> _About this exercise_
Copy nothing but the lines from the one containing "Click the verification" through the last line of the records, repeated exactly and without pictures.

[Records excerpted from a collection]
=====

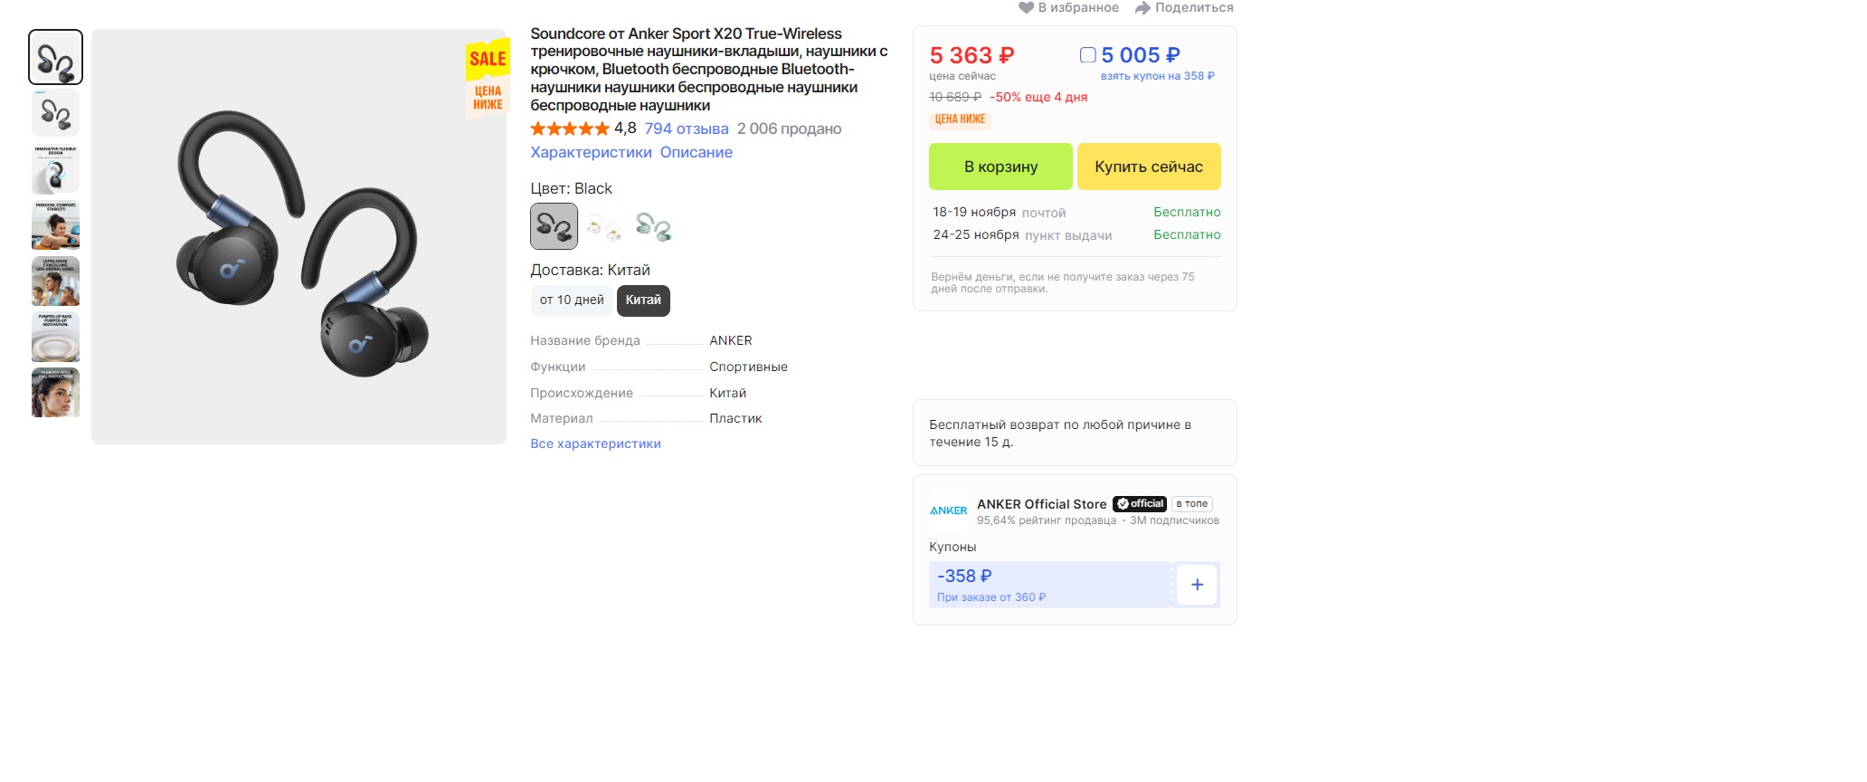
Task: Click the orange star rating icons
Action: click(569, 129)
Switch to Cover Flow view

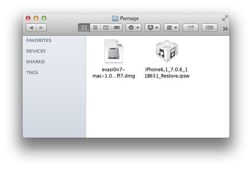117,28
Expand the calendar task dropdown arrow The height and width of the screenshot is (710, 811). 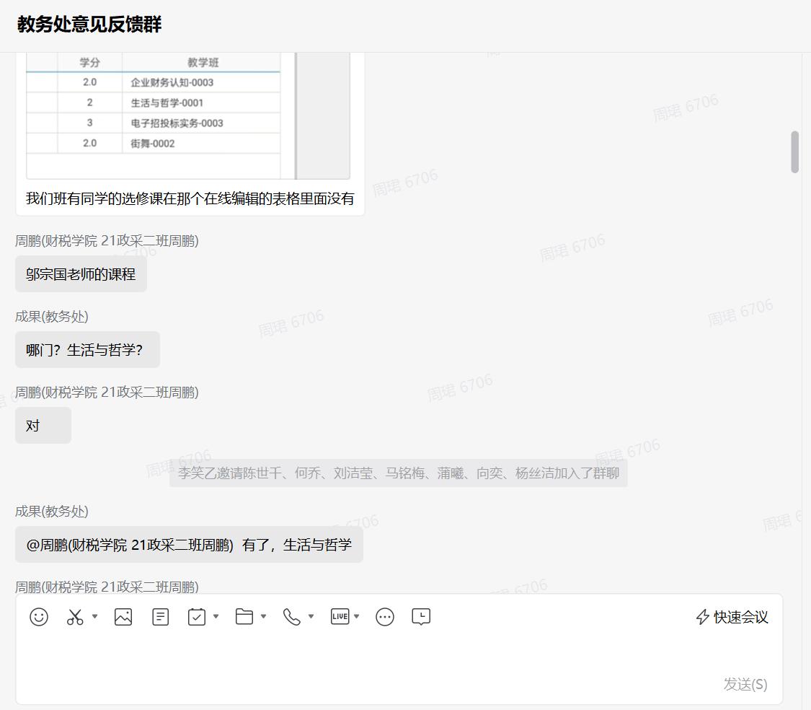point(216,617)
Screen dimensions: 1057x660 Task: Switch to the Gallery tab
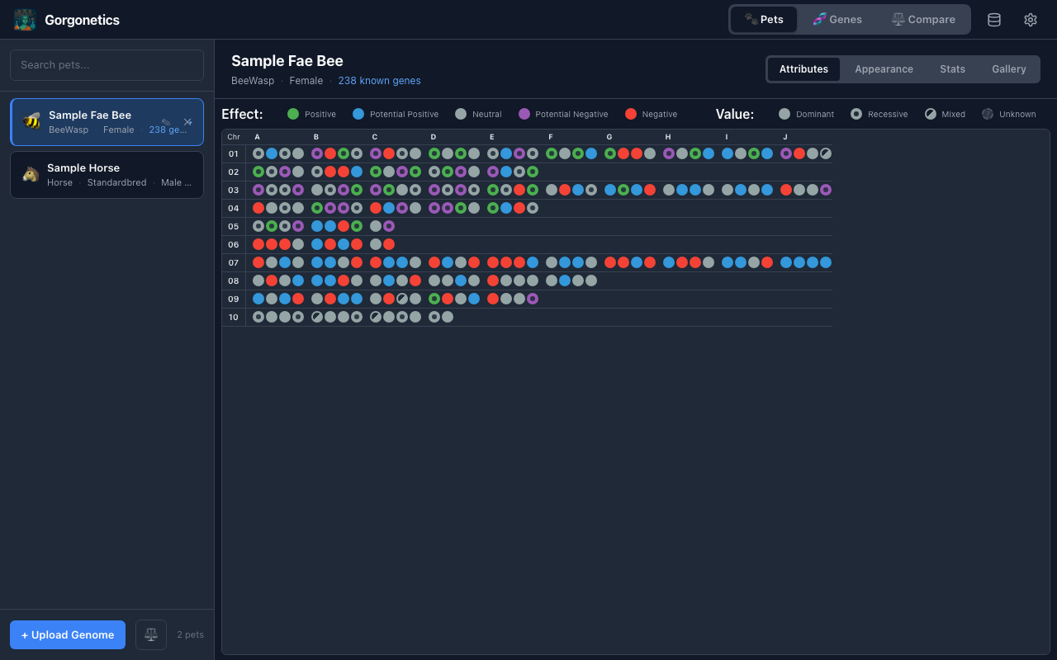coord(1008,69)
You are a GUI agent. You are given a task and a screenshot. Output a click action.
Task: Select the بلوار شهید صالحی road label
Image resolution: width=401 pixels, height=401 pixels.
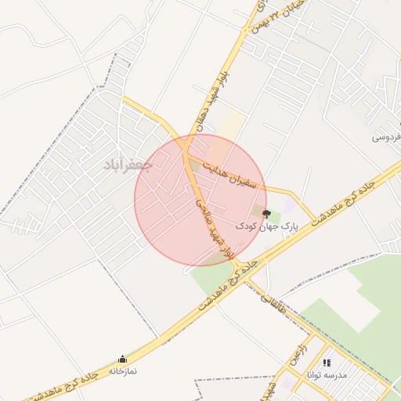(x=215, y=229)
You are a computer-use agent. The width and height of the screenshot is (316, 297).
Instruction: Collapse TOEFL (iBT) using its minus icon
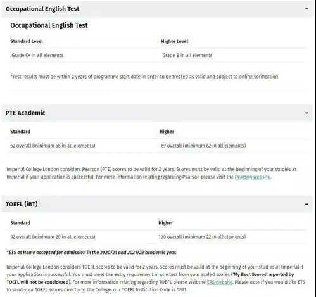click(x=307, y=204)
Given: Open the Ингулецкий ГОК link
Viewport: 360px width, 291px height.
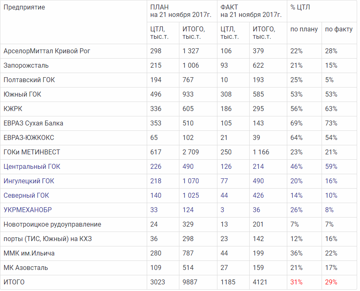Looking at the screenshot, I should [29, 181].

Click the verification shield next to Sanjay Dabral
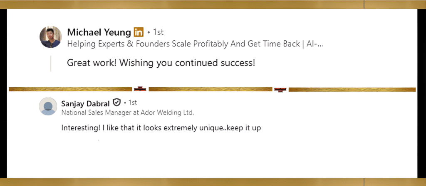pyautogui.click(x=117, y=102)
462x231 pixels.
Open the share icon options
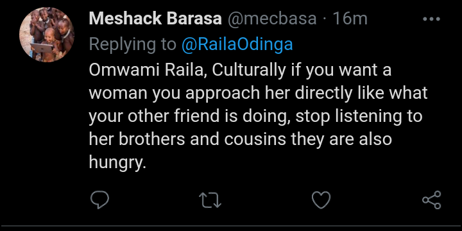coord(432,200)
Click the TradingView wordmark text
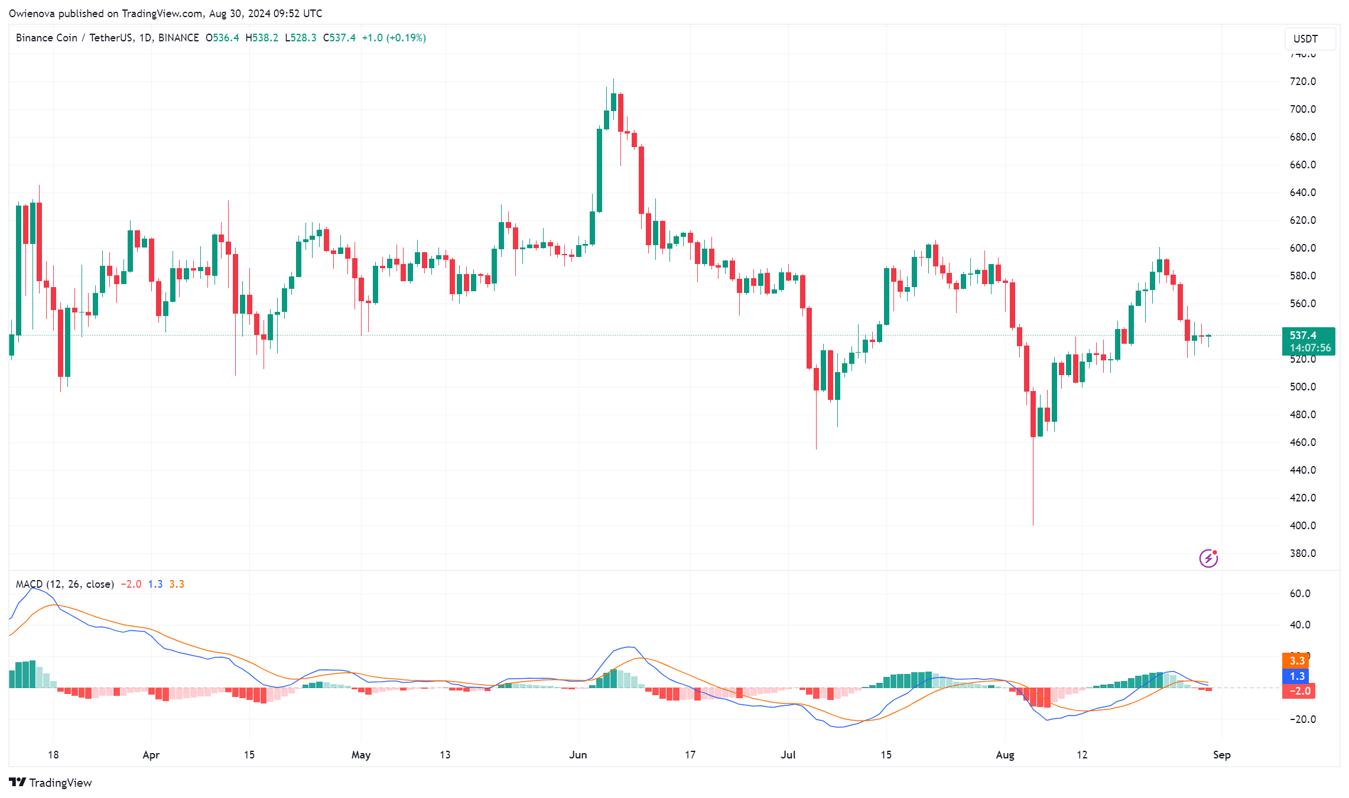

=====

> _Response to this exercise_
Click the verification shield next to Sanjay Dabral
pyautogui.click(x=117, y=102)
462x231 pixels.
Open the share icon options
coord(432,200)
Click the TradingView wordmark text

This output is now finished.